The Court asserts that
"the Congress has practically abandoned its original practice of
utilizing the coercive sanction of contempt proceedings at the bar
of the House."
This was to be expected. It may be that, back in the twenties
and thirties, Congress could spare the time to conduct contempt
hearings, but that appears impossible now. The Court places a
greater burden in the conduct of contempt cases before the courts
than it does before "the bar of the House." It cites with approval
cases of contempt tried before a House of the Congress where no
more safeguards were present than we find here. In contempt
prosecutions before a court, however, the majority places an
investigative hearing on a par with a criminal trial, requiring
that
"knowledge of the subject to which the interrogation is deemed
pertinent . . . must be available [to the witness] with the same
degree of explicitness and clarity that the Due Process Clause
requires in the expression of any element of a criminal
offense."
I know of no such claim ever being made before. Such a
requirement has never been thought applicable to investigations,
and is wholly out of place when related to the informing
function
Page 354 U. S. 225
of the Congress.
See Frankfurter, Hands Off The
Investigations, 38 New Republic, May 21, 1924, p. 329, 65 Cong.Rec.

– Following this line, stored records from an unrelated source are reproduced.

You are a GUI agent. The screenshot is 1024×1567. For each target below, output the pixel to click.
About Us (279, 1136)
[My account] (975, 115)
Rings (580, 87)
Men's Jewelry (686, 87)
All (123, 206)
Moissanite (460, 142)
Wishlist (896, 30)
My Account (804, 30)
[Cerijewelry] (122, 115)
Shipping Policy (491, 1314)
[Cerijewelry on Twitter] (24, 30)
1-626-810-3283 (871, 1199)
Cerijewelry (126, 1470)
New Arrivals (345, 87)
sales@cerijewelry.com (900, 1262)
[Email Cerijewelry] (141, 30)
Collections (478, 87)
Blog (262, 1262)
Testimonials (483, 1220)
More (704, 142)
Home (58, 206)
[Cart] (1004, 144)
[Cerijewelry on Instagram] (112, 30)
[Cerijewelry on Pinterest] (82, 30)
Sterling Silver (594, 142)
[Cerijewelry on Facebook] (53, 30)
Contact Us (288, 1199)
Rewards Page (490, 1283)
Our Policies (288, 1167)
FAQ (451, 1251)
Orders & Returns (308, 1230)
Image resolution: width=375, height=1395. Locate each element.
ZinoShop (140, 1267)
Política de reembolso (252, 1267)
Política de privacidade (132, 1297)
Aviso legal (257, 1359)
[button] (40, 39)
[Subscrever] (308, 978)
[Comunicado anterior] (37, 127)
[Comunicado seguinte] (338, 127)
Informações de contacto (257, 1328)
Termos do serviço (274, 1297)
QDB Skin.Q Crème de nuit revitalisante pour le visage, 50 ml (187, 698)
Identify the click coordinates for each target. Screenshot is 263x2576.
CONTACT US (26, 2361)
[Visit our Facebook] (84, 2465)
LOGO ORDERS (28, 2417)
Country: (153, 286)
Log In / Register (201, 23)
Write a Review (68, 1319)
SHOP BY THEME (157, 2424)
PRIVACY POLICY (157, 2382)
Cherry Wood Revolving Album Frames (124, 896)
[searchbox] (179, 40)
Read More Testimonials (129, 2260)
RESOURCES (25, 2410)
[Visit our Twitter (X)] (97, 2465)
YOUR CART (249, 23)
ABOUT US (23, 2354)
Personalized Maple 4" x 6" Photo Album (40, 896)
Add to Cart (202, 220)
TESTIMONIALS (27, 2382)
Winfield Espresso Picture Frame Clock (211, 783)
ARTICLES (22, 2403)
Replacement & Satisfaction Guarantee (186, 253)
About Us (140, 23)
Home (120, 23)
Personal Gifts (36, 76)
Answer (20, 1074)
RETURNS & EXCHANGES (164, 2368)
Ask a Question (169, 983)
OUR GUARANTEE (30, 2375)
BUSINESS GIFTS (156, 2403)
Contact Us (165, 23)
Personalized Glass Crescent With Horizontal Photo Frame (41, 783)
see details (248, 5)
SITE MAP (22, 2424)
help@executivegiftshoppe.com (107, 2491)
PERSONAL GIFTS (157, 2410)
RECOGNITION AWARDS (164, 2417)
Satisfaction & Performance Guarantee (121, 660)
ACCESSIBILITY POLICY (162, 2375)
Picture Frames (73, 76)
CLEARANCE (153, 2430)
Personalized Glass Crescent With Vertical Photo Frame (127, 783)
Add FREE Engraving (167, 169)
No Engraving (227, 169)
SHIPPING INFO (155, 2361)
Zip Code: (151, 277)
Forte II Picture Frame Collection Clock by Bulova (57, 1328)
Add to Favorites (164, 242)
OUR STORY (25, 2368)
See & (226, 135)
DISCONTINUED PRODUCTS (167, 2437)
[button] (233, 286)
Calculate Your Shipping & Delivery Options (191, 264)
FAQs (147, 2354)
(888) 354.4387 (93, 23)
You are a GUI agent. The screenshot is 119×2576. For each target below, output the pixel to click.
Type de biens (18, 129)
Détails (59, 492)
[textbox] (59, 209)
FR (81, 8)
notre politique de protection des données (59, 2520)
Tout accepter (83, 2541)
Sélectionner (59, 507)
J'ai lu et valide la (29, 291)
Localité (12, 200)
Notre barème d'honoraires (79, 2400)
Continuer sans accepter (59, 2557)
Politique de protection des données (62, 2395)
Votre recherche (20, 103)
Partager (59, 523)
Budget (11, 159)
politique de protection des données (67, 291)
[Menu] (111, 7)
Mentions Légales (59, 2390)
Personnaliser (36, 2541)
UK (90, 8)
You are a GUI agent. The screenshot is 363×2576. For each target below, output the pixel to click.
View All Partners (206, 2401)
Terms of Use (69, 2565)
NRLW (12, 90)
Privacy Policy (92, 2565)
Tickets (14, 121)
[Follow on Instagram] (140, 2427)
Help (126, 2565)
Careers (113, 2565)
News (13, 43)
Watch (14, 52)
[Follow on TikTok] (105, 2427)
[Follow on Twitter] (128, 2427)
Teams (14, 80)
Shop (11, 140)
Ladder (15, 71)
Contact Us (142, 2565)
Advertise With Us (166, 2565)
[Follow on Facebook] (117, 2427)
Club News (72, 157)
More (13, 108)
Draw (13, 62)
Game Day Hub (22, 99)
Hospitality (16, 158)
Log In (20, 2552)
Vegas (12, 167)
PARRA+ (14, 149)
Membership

9080-9082. The Congress does not have the facts at the time of the
investigation, for it is the facts that are being sought. In a
criminal trial, the investigation has been completed, and all of
the facts are at hand. The informing function of the Congress is,
in effect, "a study by the government of circumstances which seem
to call for study in the public interest."
See Black,
Inside a Senate Investigation, 172 Harper's Magazine, Feb.1936,
pp.275, 278. In the conduct of such a proceeding, it is impossible
to be as explicit and exact as in a criminal prosecution. If the
Court is saying that its new rule does not apply to contempt cases
tried before the bar of the House affected, it may well lead to
trial of all contempt cases before the bar of the whole House in
order to avoid the restrictions of the rule. But this will not
promote the result desired by the majority. Summary treatment, at
best, could be provided before the whole House because of the time
factor, and such treatment would necessarily deprive the witness of
many of the safeguards in the present procedures. On review here,
the majority might then find fault with that procedure.
III
Coming to the merits of Watkins' case, the Court reverses the
judgment because: (1) The subject matter of the inquiry was not
"made to appear with undisputable clarity" either through its
"charter" or by the Chairman at the time of the hearing and,
therefore, Watkins was deprived of a clear understanding of "the
manner in which the propounded questions [were] pertinent thereto",
and (2) the present committee system of inquiry of the House, as
practiced by the Un-American Activities Committee, does not provide
adequate safeguards for the protection
Page 354 U. S. 226
of the constitutional right of free speech. I subscribe to
neither conclusion.
Watkins had been an active leader in the labor movement for many
years, and had been identified by two previous witnesses at the
Committee's hearing in Chicago as a member of the Communist Party.
There can be no question that he was fully informed of the subject
matter of the inquiry. His testimony reveals a complete knowledge
and understanding of the hearings at Chicago. There, the Chairman
had announced that the Committee had been directed
"to ascertain the extent and success of subversive activities
directed against these United States [and] on the basis of these
investigations and hearings . . . [report] its findings to the
Congress and [make] recommendations . . . for new legislation."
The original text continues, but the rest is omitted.